We live in a world where public expression of the story seems to be more important than the story itself – almost as if the story is created just for publication, or the event does not really happen unless it is made public.

Move 1: In contrast to that worldview, Henri Nouwen invites us to reflect on the hiddenness of God (a reminder that we are studying Nouwen’s Letters to marc as part of our Lenten journey).

a. As Nouwen describes God, he depicts a God who “Prefers to work in secret” (68).

1. Truthfully, Nouwen has not convinced me that God values hiddenness for the sake of being hidden.

2. Rather God works in hiddenness because being hidden or not being hidden does not matter to God.

3. the bottom line - it does not matter if God's action are public or not because it is the act itself that matters, not what the world knows or thinks about it.

4. It is the saving grace of God at work, not the publicizing of it that matters to God.

5. If a life is changed and it is never announced to the world, it matters just the same to God.

b. We see the hiddenness of God in the hiddenness of Christ.

1. Let’s face it – in the world in which he lived, Jesus was a pretty obscure person.

2. yes, we know about him because the gospels tell his story that is central to our beliefs.

3. Yes, the resurrection of Christ was a pivotal moment in the history of the world when God acted decisively to end the reign of death and bring the hope of the resurrection to the world.

4. But, if we read historical commentaries from the 1st century world, there is barely a mention of Jesus.

5. what he did was done in relative obscurity.

6. and yet in the hiddenness of Christ, God changed the world.

Move 2: Challenge of hiddenness of God.

a. The world calls into question whether God is really there if God is not highly visible.

1. The crisis becomes visible.

2. the need for God seems very visible.

3. but where is God?

4. Why is God not center stage, visibly interceding in the events of the world?

5. . Challenge for the faithful to see the demand for God to be made visible, and then proclaim the God who works in the hiddenness of the world.

b. Nouwen also points out the irony that so many in our world today shout Jesus’ name all the while missing the God who is at work in the hiddenness of our world and our lives.

1. I am reminded of how easily some point to the heavens or proclaim their God when they’ve scored a touchdown or won an award.

2. the public God or our triumphs seems very different than the God who works in the hiddenness of our lives that Nouwen describes.

Move 3: Which is why the spiritual life is so important to Nouwen.

a.

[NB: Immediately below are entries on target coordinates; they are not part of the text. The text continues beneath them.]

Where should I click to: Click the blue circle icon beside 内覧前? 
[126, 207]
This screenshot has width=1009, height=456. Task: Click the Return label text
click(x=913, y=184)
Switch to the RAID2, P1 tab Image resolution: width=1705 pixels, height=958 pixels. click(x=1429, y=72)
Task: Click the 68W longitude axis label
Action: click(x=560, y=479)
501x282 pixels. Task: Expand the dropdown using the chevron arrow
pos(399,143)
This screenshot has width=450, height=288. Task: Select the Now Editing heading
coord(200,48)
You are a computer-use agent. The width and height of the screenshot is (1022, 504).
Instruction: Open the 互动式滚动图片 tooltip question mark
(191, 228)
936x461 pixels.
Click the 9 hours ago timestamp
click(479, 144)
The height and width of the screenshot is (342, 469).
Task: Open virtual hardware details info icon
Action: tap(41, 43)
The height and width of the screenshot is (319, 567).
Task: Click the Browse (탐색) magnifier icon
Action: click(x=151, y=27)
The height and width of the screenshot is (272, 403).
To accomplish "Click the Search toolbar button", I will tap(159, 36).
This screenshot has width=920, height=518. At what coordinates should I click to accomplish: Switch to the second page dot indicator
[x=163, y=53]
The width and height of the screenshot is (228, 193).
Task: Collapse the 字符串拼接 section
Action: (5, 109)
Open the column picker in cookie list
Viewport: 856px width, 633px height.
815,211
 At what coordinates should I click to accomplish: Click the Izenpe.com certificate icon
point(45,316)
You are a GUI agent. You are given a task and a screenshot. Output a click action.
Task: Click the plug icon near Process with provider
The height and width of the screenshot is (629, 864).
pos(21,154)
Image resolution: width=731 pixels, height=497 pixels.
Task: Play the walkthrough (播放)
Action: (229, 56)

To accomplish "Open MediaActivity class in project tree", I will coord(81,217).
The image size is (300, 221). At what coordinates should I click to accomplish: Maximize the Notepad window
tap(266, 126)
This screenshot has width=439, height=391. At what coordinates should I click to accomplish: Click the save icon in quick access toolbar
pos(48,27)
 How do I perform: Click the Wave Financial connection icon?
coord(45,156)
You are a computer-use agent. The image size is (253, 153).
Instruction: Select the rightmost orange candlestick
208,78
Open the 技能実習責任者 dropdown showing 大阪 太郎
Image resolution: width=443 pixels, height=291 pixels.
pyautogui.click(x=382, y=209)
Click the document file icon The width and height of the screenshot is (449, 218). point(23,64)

As Paul writes to the Colossians, it is by connecting ourselves with the hiddenness of Christ that we can discover all the treasures.
1. as Nouwen describes it, Jesus makes himself known to us in secret, which requires that we start looking for him “in your own seclusion; It is his [Jesus'] seclusion, his hiddenness, that invites you to enter into your own” (74).

2. this takes us back to our hearts, which Nouwen suggests we avoid because we are afraid of it (74).
3. thus the need to be prayerful and work at our spiritual lives, to work at joining with Christ in his hiddenness.

b. As an example, Nouwen offers the Frenchwoman Marthe Robin.

1. Nouwen notes how many people attributed their faith in Jesus to Marthe Robin.

2. He shares her story. If you want to learn more about her, you can do an Internet search and read about her.

3. A life of suffering and paralysis. She reportedly was unable to eat or drink anything except the bread and wine of the Eucharist that were shared with her once or twice a week.

4. she was sustained by her connectedness with Christ. Not a triumph of power announced to the world and made public, but a triumph of solidarity.

c. Nouwen also notes that when we look to the heart to find Chris, that is when we find ourselves.

1. the spiritual journey that connects us to Christ helps us discover who we are.

2. or as Nouwen puts it, “The more you learn to love God, the more you learn to love yourself” (75).

Conclusion: as we come to our Lord’s Table today, we come to the place where we can discover the God who works in secret and with divine patience (77).


A Table not set to be a post on FB, but a Table where we are invited to meet the God who works in the hiddenness of our lives and our world.